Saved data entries
'''
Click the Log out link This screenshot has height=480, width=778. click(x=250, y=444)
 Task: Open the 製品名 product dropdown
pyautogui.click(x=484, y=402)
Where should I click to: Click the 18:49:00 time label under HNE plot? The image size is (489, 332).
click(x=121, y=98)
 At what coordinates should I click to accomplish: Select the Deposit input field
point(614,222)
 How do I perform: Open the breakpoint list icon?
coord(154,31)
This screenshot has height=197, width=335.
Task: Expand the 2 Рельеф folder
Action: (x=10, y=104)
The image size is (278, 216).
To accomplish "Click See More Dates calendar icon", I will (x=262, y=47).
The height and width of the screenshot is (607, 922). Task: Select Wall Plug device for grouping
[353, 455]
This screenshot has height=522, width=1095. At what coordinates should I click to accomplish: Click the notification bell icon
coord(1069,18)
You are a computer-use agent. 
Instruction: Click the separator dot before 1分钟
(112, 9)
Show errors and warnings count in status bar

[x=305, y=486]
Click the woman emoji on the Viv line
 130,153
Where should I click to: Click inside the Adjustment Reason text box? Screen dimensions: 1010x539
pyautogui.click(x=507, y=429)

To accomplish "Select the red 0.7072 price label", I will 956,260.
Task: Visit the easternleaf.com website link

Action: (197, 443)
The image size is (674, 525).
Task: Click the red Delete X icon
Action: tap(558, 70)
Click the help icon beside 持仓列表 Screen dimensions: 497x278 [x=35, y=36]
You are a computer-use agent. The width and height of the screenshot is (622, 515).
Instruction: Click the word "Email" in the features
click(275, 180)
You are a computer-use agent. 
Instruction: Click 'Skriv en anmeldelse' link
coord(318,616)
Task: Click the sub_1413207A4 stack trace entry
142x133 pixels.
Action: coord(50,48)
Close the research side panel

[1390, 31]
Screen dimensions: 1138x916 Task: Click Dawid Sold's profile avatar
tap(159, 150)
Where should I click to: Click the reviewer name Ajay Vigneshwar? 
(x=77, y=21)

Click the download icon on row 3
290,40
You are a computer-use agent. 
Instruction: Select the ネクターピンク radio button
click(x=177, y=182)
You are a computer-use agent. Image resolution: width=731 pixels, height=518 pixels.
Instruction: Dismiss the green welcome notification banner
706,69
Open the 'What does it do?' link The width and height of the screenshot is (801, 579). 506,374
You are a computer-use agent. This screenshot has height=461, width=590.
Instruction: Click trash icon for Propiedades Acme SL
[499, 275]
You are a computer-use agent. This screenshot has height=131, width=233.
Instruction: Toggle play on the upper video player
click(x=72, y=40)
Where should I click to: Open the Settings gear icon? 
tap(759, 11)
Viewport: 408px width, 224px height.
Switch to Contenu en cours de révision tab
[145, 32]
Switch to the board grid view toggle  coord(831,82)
'''
EXERCISE BRIEF> Each record must be returned exactly as it is written.

SOLUTION FOR THIS TASK>
Click the Log out link This screenshot has height=480, width=778. click(x=250, y=444)
 Task: Open the 製品名 product dropdown
pyautogui.click(x=484, y=402)
Where should I click to: Click the 18:49:00 time label under HNE plot? The image size is (489, 332).
click(x=121, y=98)
 At what coordinates should I click to accomplish: Select the Deposit input field
point(614,222)
 How do I perform: Open the breakpoint list icon?
coord(154,31)
This screenshot has height=197, width=335.
Task: Expand the 2 Рельеф folder
Action: (x=10, y=104)
The image size is (278, 216).
To accomplish "Click See More Dates calendar icon", I will (x=262, y=47).
The height and width of the screenshot is (607, 922). Task: Select Wall Plug device for grouping
[353, 455]
This screenshot has height=522, width=1095. At what coordinates should I click to accomplish: Click the notification bell icon
coord(1069,18)
You are a computer-use agent. 
Instruction: Click the separator dot before 1分钟
(112, 9)
Show errors and warnings count in status bar

[x=305, y=486]
Click the woman emoji on the Viv line
 130,153
Where should I click to: Click inside the Adjustment Reason text box? Screen dimensions: 1010x539
pyautogui.click(x=507, y=429)

To accomplish "Select the red 0.7072 price label", I will 956,260.
Task: Visit the easternleaf.com website link

Action: (197, 443)
The image size is (674, 525).
Task: Click the red Delete X icon
Action: tap(558, 70)
Click the help icon beside 持仓列表 Screen dimensions: 497x278 [x=35, y=36]
You are a computer-use agent. The width and height of the screenshot is (622, 515).
Instruction: Click the word "Email" in the features
click(275, 180)
You are a computer-use agent. 
Instruction: Click 'Skriv en anmeldelse' link
coord(318,616)
Task: Click the sub_1413207A4 stack trace entry
142x133 pixels.
Action: coord(50,48)
Close the research side panel

[1390, 31]
Screen dimensions: 1138x916 Task: Click Dawid Sold's profile avatar
tap(159, 150)
Where should I click to: Click the reviewer name Ajay Vigneshwar? 
(x=77, y=21)

Click the download icon on row 3
290,40
You are a computer-use agent. 
Instruction: Select the ネクターピンク radio button
click(x=177, y=182)
You are a computer-use agent. Image resolution: width=731 pixels, height=518 pixels.
Instruction: Dismiss the green welcome notification banner
706,69
Open the 'What does it do?' link The width and height of the screenshot is (801, 579). 506,374
You are a computer-use agent. This screenshot has height=461, width=590.
Instruction: Click trash icon for Propiedades Acme SL
[499, 275]
You are a computer-use agent. This screenshot has height=131, width=233.
Instruction: Toggle play on the upper video player
click(x=72, y=40)
Where should I click to: Open the Settings gear icon? 
tap(759, 11)
Viewport: 408px width, 224px height.
Switch to Contenu en cours de révision tab
[145, 32]
Switch to the board grid view toggle  coord(831,82)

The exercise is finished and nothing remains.